Татьяна молчала, потупившись. Олесе стало немного совестно: про Бога это она зря помянула и про церковь тоже. Над остывающим чаем вились последние тонкие усики белого пара, и стояла такая тишина, что слышно было, как в спальне тикают старенькие настенные часы с кукушкой.
– Таня, я перед Богом, по-твоему, где виновата? – вдруг спросила Олеся Иванна, и в голосе ее послышалось с трудом сдерживаемое рыдание.
– Олеся Ивановна, да ну тебя… что ты такое говоришь?! – испугалась Татьяна. – Кто я, чтобы тебя судить?
– Я никого в своей жизни никогда не ударила, – продолжала Олеся, и Татьяна невольно опустила глаза, чувствуя, что сейчас услышит то, чего слышать ей совсем не следует, и что, сказав ей это, Олеся потом не раз пожалеет. А остановить ее теперь – обидится, и выйдет, что Татьяна, вместо того чтобы помочь, сделала только хуже. Ах, был бы сейчас рядом Сережа…

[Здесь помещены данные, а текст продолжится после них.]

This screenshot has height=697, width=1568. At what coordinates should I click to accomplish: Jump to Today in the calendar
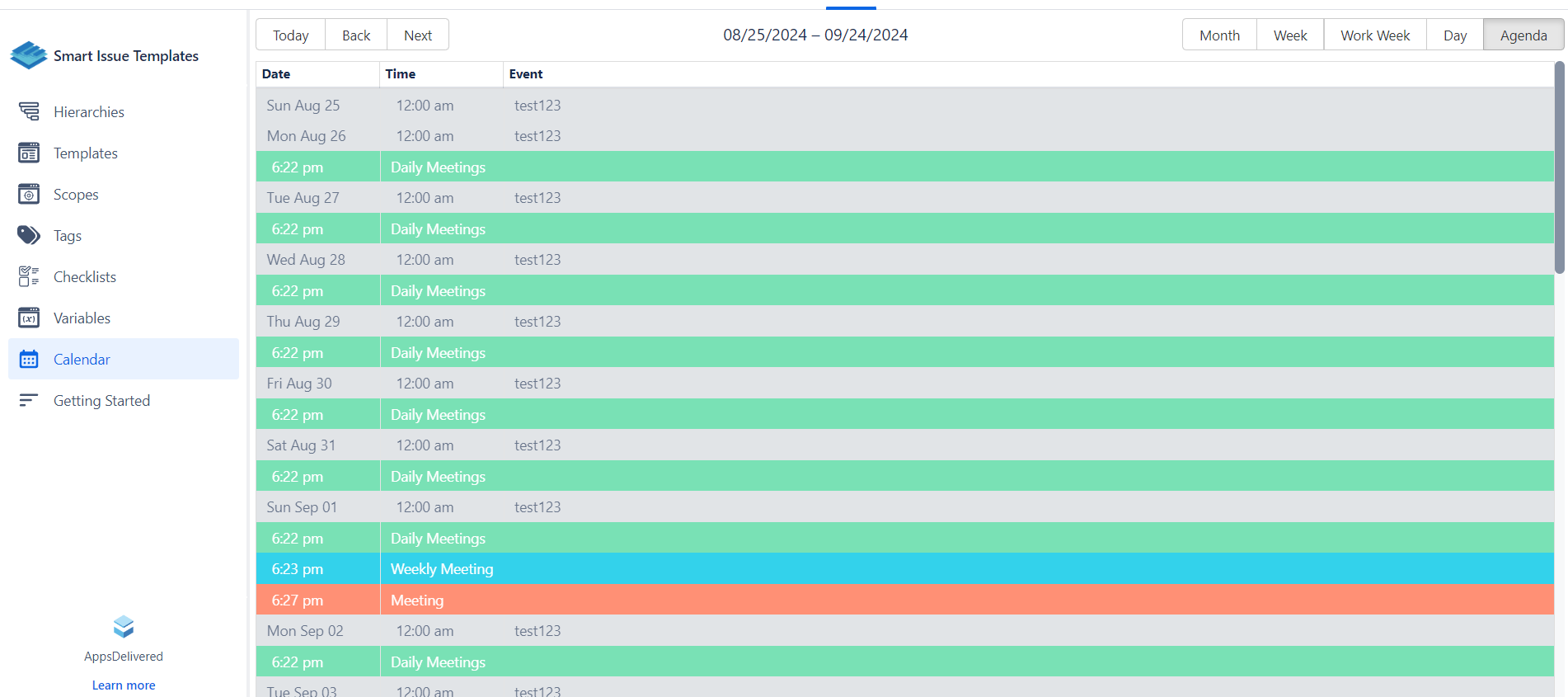click(290, 35)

– Я людям всю свою жизнь верила, – продолжала Олеся, – мне, когда четырнадцать было, отчим сказал: «Приходи в сарай, поможешь мне там инструмент разобрать», я и пошла… – она отпила из чашки остывшего чая, поперхнулась и закашлялась. Татьяна смотрела на нее, будто окаменев, и ей хотелось, чтобы Олеся замолчала и не говорила ничего больше, но сил перебить ее Татьяна в себе не находила, и потому только подвинула к Олесе тарелку с пирожками. Та взяла пирожок, откусила от него, усмехнулась и горестно покачала головой. Она редко об этом вспоминала, жила себе и жила, а когда все-таки вспоминала, то до слез становилось жаль себя и своей молодости, загубленной как-то одним махом, и ладно бы еще в один вечер или ночь – в темное время суток, по ее разумению, было легче смириться с чем-то дурным, но тогда-то было утро, и когда Олеся вышла, шатаясь как пьяная, из проклятого сарая, то на чистом, без единого облачка небе как ни в чем не бывало светило солнце, равнодушно и без разбора согревая всех своими лучами, и какие-то птицы весело трещали в кустах сирени, росших вдоль забора, и в теплом как парное молоко воздухе звенели стрекозы и были слышны веселые крики играющих где-то в соседних дворах детей. И Олеся, понимая, что она уже никогда не сможет так же, как раньше, играть с ними и смеяться, комкала во влажных скользких пальцах подол платья и тихо скулила, как скулит побитая злым хозяином собака.
– А зачем же ты… – Татьяна сделала глубокий вдох, как перед прыжком в холодную воду, – зачем же ты пошла, Олеся Ивановна?
Олеся Иванна пожала плечами.
– А как было не пойти? Матери сказать? Она нас с братом и так била, а тут… – она махнула рукой. – Да вообще убила бы.
Старший брат Олеси Иванны Кирилл, угрюмый, неженатый и непьющий, жил на другом конце поселка и работал на станции инженером. Несколько лет назад, когда Олесиного отчима нашли на болотистом берегу Оредежи под старым пешеходным мостом – там, где река была широкой, а течение медленным, – говорили, будто это Кирилл его утопил, но местный следователь, посмотрев на страшное лицо утопленника, сказал, что нечего тут и разбираться: выпил человек лишнего, спустился к реке по нужде, упал, а подняться уже не смог – так и захлебнулся вонючей илистой жижей. Мужики, ходившие к Олесе, боялись Кирилла как огня и сами просили ее, если что, не жаловаться на них брату: она никогда и не жаловалась, в глубине души веря разговорам про смерть отчима, и, если брат изредка заходил навестить ее и спрашивал о жизни, говорила, что все у нее хорошо, жизнь идет потихоньку, люди, как всегда, покупают ржаной хлеб и макароны «ушки», а два килограмма пряников залежались и зачерствели, так что пришлось их совсем выбросить. Кирилл хмыкал в черные усы, смотрел на сестру испытующе, но, больше ничего от нее не добившись, уходил к себе.